Segment Start: MATERIAL PROVIDED

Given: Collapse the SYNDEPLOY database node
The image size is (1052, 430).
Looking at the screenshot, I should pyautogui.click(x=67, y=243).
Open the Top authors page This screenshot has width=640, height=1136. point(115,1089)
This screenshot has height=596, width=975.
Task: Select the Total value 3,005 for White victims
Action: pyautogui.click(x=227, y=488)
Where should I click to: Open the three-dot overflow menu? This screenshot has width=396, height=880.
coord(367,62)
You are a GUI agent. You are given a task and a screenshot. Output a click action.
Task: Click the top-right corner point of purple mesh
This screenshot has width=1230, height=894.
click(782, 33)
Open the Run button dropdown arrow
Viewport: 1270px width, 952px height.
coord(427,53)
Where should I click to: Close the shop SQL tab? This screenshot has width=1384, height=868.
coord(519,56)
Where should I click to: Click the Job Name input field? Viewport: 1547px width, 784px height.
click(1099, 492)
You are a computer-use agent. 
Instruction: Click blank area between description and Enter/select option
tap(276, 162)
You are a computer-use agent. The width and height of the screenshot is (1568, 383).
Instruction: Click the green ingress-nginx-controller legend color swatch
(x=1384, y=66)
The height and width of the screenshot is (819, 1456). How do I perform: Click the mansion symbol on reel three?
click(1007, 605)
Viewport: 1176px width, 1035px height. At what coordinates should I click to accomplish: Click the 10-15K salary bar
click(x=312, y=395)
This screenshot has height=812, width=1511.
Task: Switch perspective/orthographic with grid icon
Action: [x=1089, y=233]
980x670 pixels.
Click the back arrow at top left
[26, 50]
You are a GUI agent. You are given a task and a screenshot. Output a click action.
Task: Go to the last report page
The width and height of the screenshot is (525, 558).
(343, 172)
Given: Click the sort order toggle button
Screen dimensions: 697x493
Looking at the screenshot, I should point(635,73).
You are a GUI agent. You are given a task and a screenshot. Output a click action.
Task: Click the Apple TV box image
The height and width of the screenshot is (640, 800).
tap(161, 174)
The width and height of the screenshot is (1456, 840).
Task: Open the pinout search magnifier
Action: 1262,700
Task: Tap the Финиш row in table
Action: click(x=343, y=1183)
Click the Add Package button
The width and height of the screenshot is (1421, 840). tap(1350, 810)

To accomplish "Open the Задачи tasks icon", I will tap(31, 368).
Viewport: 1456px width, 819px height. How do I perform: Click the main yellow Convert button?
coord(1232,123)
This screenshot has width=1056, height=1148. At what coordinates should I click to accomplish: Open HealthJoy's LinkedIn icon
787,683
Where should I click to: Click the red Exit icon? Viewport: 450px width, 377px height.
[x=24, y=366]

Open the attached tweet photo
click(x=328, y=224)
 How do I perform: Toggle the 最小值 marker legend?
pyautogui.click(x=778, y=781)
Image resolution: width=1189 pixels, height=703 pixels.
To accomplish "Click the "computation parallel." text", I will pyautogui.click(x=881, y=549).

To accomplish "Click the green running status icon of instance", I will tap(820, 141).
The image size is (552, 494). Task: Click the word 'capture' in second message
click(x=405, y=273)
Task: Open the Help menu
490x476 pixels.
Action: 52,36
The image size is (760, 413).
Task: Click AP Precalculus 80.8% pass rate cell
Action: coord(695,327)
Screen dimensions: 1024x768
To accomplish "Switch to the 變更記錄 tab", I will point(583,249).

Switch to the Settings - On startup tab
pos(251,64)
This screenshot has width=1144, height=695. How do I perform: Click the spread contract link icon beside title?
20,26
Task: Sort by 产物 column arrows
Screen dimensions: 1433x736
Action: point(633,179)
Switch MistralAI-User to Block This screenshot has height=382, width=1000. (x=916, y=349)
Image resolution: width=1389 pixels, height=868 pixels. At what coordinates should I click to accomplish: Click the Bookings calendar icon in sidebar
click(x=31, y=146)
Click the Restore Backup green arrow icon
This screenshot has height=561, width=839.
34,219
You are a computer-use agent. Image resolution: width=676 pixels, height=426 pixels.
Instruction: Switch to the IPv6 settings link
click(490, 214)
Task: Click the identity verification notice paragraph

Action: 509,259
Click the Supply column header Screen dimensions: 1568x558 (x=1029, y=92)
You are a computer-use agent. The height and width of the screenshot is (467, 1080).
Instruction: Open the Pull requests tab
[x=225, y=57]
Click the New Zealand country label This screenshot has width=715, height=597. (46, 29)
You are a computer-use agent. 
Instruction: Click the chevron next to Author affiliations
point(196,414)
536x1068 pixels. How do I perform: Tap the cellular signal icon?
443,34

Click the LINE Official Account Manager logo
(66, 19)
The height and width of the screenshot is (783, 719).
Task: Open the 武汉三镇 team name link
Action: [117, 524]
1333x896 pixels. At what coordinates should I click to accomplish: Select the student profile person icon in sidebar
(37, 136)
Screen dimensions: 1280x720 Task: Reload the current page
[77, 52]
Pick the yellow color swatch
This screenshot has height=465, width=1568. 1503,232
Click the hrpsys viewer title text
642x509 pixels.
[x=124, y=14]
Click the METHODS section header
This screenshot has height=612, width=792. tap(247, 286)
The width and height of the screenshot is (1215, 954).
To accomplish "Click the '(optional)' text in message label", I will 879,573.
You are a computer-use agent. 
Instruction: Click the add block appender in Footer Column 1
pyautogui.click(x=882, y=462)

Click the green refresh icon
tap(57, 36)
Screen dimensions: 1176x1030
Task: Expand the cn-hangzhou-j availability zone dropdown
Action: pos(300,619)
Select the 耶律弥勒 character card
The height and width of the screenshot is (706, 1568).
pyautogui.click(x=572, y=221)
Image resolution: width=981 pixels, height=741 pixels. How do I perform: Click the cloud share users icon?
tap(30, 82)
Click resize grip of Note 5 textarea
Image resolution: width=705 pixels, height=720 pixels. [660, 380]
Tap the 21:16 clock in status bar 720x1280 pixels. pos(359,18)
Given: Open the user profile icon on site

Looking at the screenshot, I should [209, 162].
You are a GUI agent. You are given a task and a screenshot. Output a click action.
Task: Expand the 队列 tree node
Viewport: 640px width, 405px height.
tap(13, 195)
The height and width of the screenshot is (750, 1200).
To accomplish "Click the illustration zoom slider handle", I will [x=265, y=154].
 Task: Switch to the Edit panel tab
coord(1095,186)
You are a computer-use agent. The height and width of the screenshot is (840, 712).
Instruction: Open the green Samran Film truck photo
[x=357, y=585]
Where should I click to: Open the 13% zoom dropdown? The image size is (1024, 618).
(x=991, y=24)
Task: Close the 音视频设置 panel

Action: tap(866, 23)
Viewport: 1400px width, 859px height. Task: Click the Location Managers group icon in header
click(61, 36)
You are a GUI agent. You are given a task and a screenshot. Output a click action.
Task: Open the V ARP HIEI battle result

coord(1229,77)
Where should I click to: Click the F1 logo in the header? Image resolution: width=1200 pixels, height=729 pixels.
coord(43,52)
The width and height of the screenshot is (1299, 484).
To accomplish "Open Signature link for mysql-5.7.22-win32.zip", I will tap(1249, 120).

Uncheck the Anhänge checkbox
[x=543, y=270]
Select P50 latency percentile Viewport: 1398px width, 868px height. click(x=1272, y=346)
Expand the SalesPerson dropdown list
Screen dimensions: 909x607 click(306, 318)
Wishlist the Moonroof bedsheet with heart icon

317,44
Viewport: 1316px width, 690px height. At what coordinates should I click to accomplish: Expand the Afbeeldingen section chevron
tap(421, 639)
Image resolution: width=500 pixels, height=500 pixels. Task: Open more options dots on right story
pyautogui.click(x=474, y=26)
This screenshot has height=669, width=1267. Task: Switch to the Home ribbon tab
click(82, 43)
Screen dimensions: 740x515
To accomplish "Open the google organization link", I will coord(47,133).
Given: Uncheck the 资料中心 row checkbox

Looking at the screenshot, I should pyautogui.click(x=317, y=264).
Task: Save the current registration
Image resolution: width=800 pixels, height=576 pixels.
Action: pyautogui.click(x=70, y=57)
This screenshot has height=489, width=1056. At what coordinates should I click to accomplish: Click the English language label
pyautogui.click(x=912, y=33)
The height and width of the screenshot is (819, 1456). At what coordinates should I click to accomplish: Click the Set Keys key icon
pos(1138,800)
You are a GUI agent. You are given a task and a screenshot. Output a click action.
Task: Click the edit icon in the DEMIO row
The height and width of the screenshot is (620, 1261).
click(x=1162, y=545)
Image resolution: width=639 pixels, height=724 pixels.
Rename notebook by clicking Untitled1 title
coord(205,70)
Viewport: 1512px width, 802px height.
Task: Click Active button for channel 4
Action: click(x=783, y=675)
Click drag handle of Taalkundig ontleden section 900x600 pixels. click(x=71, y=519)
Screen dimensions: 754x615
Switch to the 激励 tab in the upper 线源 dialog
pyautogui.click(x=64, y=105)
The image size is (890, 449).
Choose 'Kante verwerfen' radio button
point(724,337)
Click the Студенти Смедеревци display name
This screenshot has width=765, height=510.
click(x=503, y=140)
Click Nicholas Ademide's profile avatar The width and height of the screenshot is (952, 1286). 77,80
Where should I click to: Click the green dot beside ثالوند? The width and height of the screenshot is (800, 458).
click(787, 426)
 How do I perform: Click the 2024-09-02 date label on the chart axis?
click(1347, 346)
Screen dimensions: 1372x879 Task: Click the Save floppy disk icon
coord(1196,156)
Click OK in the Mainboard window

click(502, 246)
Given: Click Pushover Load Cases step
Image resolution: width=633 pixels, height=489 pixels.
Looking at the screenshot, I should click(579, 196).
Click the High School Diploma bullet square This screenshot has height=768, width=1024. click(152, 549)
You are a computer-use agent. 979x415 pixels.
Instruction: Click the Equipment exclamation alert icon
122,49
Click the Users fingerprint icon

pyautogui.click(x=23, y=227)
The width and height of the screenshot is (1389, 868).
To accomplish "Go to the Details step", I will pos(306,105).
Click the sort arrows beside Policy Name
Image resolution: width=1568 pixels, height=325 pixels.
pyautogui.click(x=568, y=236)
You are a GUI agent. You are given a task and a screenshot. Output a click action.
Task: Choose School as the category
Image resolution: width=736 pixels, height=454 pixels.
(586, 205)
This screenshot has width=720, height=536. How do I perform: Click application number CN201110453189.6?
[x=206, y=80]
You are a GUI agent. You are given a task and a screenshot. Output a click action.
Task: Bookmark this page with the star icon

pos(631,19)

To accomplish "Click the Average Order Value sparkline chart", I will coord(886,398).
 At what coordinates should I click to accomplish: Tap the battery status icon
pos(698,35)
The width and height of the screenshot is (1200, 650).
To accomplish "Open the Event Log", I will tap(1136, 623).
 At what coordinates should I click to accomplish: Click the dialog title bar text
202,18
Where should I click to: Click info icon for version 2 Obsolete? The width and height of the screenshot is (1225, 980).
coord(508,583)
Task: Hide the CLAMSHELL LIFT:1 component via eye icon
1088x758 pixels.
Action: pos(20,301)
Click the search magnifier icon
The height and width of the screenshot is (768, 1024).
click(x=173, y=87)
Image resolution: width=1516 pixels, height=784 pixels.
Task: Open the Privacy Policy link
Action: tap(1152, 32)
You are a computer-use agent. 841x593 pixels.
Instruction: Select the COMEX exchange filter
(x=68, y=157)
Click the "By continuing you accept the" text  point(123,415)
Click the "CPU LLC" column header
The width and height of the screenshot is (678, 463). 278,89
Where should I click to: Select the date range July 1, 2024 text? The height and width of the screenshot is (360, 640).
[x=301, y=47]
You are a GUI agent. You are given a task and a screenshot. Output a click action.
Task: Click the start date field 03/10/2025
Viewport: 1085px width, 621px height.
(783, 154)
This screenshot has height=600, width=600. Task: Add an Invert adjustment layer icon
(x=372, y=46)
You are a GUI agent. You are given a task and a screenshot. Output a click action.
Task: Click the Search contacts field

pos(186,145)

Segment End: MATERIAL PROVIDED

● **EXERCISE DIRECTIONS**
Search the entries for the word "arrows" and copy every line that holds it.

● **ANSWER**
Task: Sort by 产物 column arrows
Click the sort arrows beside Policy Name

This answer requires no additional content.